(c) Philippe Hanula
Histoire vécue d’Artaud-Mômo d’après Antonin Artaud par Gérard Gelas

Un gouffre de souffrance et de clairvoyance

Du 06 au 30/07/2016 au Théâtre du Chêne Noir | Durée : 1h10 | Pour y aller

eugene3Le 13 janvier 1947, Antonin Artaud, ravagé par neuf ans d’internement, donne un discours devant tout le gratin intellectuel de l’époque.

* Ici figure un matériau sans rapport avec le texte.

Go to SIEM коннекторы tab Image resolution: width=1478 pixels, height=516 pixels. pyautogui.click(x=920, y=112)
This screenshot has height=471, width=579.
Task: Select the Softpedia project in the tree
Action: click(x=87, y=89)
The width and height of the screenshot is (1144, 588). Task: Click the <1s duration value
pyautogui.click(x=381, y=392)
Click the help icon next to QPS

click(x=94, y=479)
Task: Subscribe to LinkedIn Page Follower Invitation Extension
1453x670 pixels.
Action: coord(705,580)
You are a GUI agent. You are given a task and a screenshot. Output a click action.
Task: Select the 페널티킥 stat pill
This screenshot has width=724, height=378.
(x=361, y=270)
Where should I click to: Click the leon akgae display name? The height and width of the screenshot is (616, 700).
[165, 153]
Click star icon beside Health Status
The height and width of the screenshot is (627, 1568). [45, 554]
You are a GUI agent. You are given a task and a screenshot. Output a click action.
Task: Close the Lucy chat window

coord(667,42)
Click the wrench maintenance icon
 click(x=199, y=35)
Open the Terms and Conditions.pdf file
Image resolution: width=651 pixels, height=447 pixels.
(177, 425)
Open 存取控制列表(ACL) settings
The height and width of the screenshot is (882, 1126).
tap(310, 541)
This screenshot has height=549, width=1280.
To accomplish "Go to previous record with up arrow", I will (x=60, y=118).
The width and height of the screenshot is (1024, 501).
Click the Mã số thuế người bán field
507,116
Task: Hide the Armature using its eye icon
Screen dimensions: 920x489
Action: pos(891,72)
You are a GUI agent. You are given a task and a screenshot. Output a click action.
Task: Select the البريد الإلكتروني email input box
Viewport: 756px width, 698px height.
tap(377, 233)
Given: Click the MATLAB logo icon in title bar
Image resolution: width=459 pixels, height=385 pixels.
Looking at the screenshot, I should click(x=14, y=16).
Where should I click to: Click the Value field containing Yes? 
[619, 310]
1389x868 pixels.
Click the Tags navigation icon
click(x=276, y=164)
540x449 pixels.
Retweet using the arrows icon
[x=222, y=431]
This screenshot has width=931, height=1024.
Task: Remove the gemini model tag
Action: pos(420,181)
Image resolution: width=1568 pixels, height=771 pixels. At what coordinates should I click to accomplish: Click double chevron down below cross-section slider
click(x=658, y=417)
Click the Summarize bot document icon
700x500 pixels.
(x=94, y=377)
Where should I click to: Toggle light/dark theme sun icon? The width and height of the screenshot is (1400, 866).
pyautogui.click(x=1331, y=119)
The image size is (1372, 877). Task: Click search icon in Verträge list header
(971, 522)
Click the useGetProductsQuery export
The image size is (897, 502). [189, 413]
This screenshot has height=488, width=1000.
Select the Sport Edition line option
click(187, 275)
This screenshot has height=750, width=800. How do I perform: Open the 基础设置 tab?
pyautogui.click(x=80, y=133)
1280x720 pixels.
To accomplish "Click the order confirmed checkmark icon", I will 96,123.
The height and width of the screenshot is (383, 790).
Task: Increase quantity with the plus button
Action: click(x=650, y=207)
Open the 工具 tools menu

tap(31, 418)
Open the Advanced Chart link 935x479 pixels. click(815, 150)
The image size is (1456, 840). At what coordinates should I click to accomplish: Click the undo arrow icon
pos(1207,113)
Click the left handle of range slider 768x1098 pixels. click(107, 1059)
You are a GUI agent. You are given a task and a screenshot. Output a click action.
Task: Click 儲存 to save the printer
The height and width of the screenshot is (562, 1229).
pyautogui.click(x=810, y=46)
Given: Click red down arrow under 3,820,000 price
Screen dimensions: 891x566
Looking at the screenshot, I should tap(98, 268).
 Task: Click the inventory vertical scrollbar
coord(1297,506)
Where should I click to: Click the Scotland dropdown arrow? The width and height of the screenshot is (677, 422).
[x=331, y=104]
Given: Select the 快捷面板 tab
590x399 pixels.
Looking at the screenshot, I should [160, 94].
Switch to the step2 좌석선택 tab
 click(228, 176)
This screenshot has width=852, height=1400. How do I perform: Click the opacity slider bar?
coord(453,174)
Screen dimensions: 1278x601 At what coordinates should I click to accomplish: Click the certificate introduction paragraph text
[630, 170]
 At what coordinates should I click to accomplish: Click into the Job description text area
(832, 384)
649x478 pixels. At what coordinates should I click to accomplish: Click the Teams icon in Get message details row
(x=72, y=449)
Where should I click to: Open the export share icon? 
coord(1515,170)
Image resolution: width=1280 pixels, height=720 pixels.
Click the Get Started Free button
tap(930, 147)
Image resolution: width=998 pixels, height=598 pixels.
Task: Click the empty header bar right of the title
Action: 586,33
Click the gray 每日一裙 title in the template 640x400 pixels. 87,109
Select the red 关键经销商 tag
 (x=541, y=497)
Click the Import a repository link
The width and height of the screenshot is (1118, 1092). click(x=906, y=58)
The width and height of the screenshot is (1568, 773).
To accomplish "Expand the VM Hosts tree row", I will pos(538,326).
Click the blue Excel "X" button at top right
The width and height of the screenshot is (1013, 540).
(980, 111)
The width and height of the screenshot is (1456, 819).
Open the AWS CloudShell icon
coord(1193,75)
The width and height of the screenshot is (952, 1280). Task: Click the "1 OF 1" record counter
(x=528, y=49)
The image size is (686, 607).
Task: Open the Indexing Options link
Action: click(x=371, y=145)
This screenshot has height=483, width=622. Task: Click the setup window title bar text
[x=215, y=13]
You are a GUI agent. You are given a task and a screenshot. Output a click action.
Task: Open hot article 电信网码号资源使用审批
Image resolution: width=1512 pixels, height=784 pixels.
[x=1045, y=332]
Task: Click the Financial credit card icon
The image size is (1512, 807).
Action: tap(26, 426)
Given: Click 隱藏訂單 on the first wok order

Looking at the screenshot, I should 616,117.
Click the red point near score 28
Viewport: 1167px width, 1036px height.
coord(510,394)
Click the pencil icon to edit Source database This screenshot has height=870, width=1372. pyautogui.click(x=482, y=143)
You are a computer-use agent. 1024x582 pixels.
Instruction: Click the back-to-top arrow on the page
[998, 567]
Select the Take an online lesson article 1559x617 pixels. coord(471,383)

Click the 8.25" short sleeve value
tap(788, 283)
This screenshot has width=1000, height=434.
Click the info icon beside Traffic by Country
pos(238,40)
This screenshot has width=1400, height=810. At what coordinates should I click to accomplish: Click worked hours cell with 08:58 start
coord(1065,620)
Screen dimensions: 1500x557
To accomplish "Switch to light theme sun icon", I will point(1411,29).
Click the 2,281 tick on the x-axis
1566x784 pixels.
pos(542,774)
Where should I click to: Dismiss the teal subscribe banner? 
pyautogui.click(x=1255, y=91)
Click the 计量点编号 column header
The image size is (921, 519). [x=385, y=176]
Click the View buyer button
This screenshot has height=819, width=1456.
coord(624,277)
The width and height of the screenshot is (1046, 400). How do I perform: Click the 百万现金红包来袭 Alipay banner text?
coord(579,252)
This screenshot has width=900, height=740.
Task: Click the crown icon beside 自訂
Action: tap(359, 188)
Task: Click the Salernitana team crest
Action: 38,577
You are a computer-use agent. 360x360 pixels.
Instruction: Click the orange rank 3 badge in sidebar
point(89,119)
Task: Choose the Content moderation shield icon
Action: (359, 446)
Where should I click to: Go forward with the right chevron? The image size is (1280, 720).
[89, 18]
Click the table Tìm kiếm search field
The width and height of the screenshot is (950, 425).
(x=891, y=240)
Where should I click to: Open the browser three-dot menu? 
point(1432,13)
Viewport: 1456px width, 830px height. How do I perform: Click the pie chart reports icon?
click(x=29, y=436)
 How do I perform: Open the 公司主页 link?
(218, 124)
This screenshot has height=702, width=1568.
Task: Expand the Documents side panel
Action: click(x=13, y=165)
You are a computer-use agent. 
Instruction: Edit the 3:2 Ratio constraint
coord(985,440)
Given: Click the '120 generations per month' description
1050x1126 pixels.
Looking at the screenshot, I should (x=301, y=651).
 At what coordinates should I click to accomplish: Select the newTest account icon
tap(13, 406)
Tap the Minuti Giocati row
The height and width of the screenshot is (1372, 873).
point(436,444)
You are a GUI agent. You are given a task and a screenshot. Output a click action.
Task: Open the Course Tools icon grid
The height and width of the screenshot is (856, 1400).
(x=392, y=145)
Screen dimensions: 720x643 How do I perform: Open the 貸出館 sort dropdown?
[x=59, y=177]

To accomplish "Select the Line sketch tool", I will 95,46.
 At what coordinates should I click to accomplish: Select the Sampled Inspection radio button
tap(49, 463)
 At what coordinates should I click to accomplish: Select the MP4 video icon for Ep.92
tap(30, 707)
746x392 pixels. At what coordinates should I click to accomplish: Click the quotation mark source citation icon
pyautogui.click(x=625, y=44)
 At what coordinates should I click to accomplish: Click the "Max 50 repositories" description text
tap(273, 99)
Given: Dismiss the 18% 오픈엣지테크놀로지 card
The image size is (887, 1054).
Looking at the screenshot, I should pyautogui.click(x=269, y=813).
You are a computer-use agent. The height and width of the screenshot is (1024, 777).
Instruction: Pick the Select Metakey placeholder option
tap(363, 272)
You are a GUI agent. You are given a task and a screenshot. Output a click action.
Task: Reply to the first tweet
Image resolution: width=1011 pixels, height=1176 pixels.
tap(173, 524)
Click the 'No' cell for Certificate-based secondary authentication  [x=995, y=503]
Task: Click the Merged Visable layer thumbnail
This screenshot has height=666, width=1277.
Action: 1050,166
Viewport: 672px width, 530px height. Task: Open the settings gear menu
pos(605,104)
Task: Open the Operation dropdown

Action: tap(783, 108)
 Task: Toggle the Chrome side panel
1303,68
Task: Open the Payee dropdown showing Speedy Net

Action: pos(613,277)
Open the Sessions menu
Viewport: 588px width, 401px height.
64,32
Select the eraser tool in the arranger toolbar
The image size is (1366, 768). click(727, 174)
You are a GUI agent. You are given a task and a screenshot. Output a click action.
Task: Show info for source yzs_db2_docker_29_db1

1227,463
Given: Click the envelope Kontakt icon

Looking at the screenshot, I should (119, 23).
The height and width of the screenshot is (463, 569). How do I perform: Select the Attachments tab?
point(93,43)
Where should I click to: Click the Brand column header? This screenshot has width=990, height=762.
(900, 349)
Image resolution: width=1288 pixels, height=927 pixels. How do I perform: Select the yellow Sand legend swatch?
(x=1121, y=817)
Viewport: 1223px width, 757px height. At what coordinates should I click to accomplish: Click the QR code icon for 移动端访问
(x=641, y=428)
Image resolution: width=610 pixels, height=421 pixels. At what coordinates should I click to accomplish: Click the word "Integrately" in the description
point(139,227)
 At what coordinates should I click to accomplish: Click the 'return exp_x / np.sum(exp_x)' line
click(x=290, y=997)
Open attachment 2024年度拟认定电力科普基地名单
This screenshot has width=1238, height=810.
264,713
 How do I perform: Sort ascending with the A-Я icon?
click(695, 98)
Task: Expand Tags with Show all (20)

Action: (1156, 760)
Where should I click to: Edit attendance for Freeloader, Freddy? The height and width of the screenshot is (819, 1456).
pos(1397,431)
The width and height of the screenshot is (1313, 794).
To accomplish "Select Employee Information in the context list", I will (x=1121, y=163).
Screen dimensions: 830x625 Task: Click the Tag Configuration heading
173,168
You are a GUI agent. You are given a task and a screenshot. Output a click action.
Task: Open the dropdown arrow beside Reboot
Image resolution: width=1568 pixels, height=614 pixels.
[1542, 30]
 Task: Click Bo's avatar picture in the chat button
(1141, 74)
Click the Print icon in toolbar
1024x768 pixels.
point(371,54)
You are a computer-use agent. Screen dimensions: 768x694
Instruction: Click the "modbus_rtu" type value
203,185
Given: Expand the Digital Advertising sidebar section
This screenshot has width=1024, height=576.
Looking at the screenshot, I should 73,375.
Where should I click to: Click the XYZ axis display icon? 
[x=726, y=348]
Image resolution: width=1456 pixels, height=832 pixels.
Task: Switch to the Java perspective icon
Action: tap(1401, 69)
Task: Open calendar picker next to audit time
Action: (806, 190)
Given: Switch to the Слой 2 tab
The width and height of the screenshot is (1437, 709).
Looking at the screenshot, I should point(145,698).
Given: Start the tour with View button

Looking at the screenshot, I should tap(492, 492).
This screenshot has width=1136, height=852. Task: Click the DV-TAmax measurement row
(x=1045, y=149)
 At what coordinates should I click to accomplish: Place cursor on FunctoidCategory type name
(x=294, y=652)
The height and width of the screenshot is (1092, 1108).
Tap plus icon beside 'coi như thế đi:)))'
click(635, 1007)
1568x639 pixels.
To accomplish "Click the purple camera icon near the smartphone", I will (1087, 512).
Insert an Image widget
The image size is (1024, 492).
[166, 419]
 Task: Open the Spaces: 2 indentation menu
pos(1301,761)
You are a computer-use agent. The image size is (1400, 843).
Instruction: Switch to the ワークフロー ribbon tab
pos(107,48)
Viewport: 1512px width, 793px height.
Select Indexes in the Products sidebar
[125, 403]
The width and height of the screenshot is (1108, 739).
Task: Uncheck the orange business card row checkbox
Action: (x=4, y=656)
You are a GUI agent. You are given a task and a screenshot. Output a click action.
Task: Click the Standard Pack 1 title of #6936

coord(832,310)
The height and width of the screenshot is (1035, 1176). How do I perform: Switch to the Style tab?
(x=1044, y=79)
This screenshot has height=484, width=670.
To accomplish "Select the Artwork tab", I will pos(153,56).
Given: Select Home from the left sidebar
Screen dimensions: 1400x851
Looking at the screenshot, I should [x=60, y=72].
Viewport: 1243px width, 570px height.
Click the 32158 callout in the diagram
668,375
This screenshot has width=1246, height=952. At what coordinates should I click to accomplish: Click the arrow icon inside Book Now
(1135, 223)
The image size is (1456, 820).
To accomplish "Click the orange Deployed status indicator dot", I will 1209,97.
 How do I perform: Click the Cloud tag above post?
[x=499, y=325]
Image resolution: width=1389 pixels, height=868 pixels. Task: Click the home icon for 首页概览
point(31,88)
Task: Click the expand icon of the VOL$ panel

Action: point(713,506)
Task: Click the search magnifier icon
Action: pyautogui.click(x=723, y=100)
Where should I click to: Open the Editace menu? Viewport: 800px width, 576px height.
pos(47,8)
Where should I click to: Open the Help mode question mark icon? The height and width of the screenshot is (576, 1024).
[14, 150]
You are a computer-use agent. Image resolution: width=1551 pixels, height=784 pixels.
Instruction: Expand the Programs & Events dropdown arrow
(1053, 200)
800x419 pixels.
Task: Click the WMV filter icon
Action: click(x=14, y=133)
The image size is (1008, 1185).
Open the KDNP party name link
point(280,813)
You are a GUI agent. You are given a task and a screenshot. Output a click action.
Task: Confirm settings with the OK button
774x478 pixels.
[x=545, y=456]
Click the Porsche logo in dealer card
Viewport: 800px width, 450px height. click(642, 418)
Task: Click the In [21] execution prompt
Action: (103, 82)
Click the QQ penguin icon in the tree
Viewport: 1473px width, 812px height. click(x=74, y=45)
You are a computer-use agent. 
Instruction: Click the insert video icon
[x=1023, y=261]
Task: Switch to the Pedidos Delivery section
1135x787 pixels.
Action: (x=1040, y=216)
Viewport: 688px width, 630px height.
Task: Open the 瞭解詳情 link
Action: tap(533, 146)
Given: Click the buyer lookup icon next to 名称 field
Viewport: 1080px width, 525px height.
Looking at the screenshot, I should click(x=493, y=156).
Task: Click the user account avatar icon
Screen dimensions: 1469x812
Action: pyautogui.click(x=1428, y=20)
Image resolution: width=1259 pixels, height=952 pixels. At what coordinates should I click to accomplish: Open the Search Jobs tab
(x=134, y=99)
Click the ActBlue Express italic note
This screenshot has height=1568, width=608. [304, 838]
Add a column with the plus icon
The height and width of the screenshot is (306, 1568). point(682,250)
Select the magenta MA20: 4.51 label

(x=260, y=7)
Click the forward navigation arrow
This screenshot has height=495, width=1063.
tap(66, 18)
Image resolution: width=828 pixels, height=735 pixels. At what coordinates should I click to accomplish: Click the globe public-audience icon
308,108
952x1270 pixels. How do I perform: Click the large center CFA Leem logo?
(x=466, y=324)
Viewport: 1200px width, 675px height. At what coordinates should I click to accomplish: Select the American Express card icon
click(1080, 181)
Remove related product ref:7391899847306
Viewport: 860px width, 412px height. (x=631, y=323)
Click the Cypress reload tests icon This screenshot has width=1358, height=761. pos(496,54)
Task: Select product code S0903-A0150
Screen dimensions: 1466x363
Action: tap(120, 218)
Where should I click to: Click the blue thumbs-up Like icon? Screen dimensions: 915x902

Gérard Gelas et Damien Rémy nous font revivre cette conférence hallucinée et nous proposent une plongée dans ce gouffre de souffrance, de lucidité et de poésie que fut la vie d’Artaud Mômo.

La scène est tendue de noir, uniquement meublée d’une chaise et d’un bureau sur lequel est posé un verre d’eau ; durant toute la pièce, les seuls effets de mise en scène seront quelques déplacements et quelques courts passages enregistrés. Dans cette extrême sobriété, c’est bien la parole qui prend toute la place, et le jeu du comédien qui l’incarne : costume élimé, regard halluciné, gestes convulsifs, mimiques de douleur, et surtout cette diction passant de la voix d’outre-tombe à l’incantation suraiguë…

On peut penser de prime abord que cette interprétation est exagérée, mais les enregistrements d’époque prouvent l’inverse. Antonin Artaud est bien là devant nous, et on comprend qu’il fut à l’époque considéré par beaucoup comme un dément.

Pour être honnête, dans les 10 premières minutes on s’est dit qu’on allait sortir : tous ces cris, tics, psalmodies, silences ont de quoi mettre mal à l’aise, et ses phrases déstructurées sont très déroutantes… Mais peu à peu la richesse de son propos prend le dessus et on plonge, sans vraiment s’en rendre compte, dans l’abîme vertigineux de souffrance, de lucidité et de poésie que fut sa vie.

Né un siècle trop tôt

Antonin Artaud prend la parole car il a « deux ou trois dents contre la société actuelle », qui lui a fait tant de mal. À travers son apparence de fou furieux, rendue de manière saisissante par un comédien plus vrai que nature, il a élevé la voix sur plusieurs sujets sociaux profonds et s’est révélé être d’une clairvoyance rare sur ces sujets – pour son malheur, car c’est peut-être cette clairvoyance qui le tuera.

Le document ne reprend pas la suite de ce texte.